_Exercise requirements_: Nothing but the lines from the line with "is (644, 656)." to the end of the records below should appear in the answer, each exactly as given.

_Records_:
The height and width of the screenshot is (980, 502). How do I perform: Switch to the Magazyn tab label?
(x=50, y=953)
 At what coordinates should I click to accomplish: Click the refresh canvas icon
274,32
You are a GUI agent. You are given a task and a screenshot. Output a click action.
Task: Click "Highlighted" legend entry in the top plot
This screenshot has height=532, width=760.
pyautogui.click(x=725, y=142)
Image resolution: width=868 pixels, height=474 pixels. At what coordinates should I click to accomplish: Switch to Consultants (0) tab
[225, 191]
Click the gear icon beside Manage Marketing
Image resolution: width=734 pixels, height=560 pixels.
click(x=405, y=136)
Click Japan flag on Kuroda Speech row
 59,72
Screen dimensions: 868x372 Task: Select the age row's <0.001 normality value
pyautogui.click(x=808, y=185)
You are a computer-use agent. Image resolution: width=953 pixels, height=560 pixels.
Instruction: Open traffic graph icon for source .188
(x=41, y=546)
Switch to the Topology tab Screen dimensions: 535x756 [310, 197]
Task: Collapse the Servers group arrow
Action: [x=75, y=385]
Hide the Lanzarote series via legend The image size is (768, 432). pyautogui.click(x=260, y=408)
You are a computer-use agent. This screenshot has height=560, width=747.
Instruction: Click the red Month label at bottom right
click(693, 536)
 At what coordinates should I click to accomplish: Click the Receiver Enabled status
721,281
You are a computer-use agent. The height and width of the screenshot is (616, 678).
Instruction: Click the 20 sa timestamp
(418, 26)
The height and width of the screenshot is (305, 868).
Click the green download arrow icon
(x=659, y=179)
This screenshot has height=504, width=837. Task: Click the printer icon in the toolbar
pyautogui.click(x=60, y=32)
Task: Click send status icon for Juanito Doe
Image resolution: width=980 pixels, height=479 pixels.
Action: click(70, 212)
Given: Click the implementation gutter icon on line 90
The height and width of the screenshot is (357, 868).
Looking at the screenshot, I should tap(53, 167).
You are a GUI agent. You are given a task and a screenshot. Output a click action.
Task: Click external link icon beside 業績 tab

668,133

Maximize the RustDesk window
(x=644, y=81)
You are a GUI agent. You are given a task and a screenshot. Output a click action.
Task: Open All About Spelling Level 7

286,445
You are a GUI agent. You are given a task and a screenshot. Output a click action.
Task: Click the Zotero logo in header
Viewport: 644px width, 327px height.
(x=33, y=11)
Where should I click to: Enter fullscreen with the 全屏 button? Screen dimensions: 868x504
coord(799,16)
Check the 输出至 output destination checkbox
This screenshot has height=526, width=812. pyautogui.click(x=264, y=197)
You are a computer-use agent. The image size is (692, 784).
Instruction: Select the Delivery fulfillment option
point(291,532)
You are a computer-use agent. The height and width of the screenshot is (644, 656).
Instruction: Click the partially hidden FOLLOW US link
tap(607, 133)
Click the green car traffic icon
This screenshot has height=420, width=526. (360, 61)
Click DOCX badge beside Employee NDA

_Finished task_:
You are a computer-use agent. The height and width of the screenshot is (644, 656).
Instruction: Click the partially hidden FOLLOW US link
tap(607, 133)
Click the green car traffic icon
This screenshot has height=420, width=526. (360, 61)
Click DOCX badge beside Employee NDA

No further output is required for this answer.